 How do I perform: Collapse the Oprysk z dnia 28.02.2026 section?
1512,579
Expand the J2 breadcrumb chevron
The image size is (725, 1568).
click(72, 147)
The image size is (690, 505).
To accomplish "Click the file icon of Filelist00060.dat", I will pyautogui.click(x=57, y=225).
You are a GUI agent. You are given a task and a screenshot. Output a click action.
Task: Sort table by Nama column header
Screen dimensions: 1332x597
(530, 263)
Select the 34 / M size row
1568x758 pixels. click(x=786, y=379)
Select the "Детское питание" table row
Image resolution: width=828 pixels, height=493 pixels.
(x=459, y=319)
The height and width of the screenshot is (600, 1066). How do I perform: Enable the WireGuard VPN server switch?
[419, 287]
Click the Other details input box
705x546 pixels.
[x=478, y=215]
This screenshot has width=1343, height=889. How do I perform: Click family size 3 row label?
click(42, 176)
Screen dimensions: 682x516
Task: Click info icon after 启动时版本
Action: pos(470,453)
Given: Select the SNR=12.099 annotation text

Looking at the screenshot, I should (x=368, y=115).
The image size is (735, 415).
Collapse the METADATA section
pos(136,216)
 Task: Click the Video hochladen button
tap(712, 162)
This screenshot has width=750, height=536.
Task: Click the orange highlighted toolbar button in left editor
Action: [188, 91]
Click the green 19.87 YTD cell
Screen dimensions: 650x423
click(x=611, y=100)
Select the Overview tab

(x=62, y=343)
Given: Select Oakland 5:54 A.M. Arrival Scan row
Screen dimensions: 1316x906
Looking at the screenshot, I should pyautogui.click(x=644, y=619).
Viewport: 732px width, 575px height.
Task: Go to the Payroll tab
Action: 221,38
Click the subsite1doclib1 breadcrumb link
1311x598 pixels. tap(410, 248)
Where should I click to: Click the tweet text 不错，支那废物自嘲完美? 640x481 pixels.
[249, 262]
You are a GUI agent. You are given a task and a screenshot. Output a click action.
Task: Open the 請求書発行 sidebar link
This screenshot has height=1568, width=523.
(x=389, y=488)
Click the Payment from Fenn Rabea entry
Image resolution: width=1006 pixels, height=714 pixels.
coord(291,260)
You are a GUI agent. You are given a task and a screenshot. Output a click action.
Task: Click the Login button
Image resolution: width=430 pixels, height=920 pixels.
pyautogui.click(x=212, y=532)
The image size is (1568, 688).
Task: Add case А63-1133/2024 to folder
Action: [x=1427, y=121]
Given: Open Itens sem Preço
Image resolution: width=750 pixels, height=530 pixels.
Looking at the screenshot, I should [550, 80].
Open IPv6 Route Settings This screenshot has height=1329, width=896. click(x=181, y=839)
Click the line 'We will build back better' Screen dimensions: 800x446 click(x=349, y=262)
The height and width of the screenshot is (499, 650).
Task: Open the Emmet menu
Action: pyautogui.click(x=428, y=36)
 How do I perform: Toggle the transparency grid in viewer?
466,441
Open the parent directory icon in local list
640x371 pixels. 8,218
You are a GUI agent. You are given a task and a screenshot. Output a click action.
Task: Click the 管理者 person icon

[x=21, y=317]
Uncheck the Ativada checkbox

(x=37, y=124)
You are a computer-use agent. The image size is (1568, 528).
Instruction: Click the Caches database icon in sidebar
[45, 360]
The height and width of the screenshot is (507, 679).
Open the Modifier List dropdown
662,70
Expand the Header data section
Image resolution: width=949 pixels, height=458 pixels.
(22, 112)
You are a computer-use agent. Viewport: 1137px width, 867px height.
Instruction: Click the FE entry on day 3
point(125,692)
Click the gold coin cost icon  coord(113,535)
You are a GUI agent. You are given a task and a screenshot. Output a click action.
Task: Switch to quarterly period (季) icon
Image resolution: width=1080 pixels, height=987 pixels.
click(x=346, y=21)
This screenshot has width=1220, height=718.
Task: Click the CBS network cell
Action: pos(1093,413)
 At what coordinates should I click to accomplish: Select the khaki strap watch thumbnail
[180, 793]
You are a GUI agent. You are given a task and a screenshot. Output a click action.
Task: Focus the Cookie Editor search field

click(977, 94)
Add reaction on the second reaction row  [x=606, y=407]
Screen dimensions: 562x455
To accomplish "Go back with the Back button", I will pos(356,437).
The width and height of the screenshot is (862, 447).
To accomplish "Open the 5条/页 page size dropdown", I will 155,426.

——————————

*What the task requires:*
All the records above are to be reproduced exactly.

*The answer:*
 How do I perform: Collapse the Oprysk z dnia 28.02.2026 section?
1512,579
Expand the J2 breadcrumb chevron
The image size is (725, 1568).
click(72, 147)
The image size is (690, 505).
To accomplish "Click the file icon of Filelist00060.dat", I will pyautogui.click(x=57, y=225).
You are a GUI agent. You are given a task and a screenshot. Output a click action.
Task: Sort table by Nama column header
Screen dimensions: 1332x597
(530, 263)
Select the 34 / M size row
1568x758 pixels. click(x=786, y=379)
Select the "Детское питание" table row
Image resolution: width=828 pixels, height=493 pixels.
(x=459, y=319)
The height and width of the screenshot is (600, 1066). How do I perform: Enable the WireGuard VPN server switch?
[419, 287]
Click the Other details input box
705x546 pixels.
[x=478, y=215]
This screenshot has width=1343, height=889. How do I perform: Click family size 3 row label?
click(42, 176)
Screen dimensions: 682x516
Task: Click info icon after 启动时版本
Action: pos(470,453)
Given: Select the SNR=12.099 annotation text

Looking at the screenshot, I should (x=368, y=115).
The image size is (735, 415).
Collapse the METADATA section
pos(136,216)
 Task: Click the Video hochladen button
tap(712, 162)
This screenshot has width=750, height=536.
Task: Click the orange highlighted toolbar button in left editor
Action: [188, 91]
Click the green 19.87 YTD cell
Screen dimensions: 650x423
click(x=611, y=100)
Select the Overview tab

(x=62, y=343)
Given: Select Oakland 5:54 A.M. Arrival Scan row
Screen dimensions: 1316x906
Looking at the screenshot, I should pyautogui.click(x=644, y=619).
Viewport: 732px width, 575px height.
Task: Go to the Payroll tab
Action: 221,38
Click the subsite1doclib1 breadcrumb link
1311x598 pixels. tap(410, 248)
Where should I click to: Click the tweet text 不错，支那废物自嘲完美? 640x481 pixels.
[249, 262]
You are a GUI agent. You are given a task and a screenshot. Output a click action.
Task: Open the 請求書発行 sidebar link
This screenshot has height=1568, width=523.
(x=389, y=488)
Click the Payment from Fenn Rabea entry
Image resolution: width=1006 pixels, height=714 pixels.
coord(291,260)
You are a GUI agent. You are given a task and a screenshot. Output a click action.
Task: Click the Login button
Image resolution: width=430 pixels, height=920 pixels.
pyautogui.click(x=212, y=532)
The image size is (1568, 688).
Task: Add case А63-1133/2024 to folder
Action: [x=1427, y=121]
Given: Open Itens sem Preço
Image resolution: width=750 pixels, height=530 pixels.
Looking at the screenshot, I should [550, 80].
Open IPv6 Route Settings This screenshot has height=1329, width=896. click(x=181, y=839)
Click the line 'We will build back better' Screen dimensions: 800x446 click(x=349, y=262)
The height and width of the screenshot is (499, 650).
Task: Open the Emmet menu
Action: pyautogui.click(x=428, y=36)
 How do I perform: Toggle the transparency grid in viewer?
466,441
Open the parent directory icon in local list
640x371 pixels. 8,218
You are a GUI agent. You are given a task and a screenshot. Output a click action.
Task: Click the 管理者 person icon

[x=21, y=317]
Uncheck the Ativada checkbox

(x=37, y=124)
You are a computer-use agent. The image size is (1568, 528).
Instruction: Click the Caches database icon in sidebar
[45, 360]
The height and width of the screenshot is (507, 679).
Open the Modifier List dropdown
662,70
Expand the Header data section
Image resolution: width=949 pixels, height=458 pixels.
(22, 112)
You are a computer-use agent. Viewport: 1137px width, 867px height.
Instruction: Click the FE entry on day 3
point(125,692)
Click the gold coin cost icon  coord(113,535)
You are a GUI agent. You are given a task and a screenshot. Output a click action.
Task: Switch to quarterly period (季) icon
Image resolution: width=1080 pixels, height=987 pixels.
click(x=346, y=21)
This screenshot has width=1220, height=718.
Task: Click the CBS network cell
Action: pos(1093,413)
 At what coordinates should I click to accomplish: Select the khaki strap watch thumbnail
[180, 793]
You are a GUI agent. You are given a task and a screenshot. Output a click action.
Task: Focus the Cookie Editor search field

click(977, 94)
Add reaction on the second reaction row  [x=606, y=407]
Screen dimensions: 562x455
To accomplish "Go back with the Back button", I will pos(356,437).
The width and height of the screenshot is (862, 447).
To accomplish "Open the 5条/页 page size dropdown", I will 155,426.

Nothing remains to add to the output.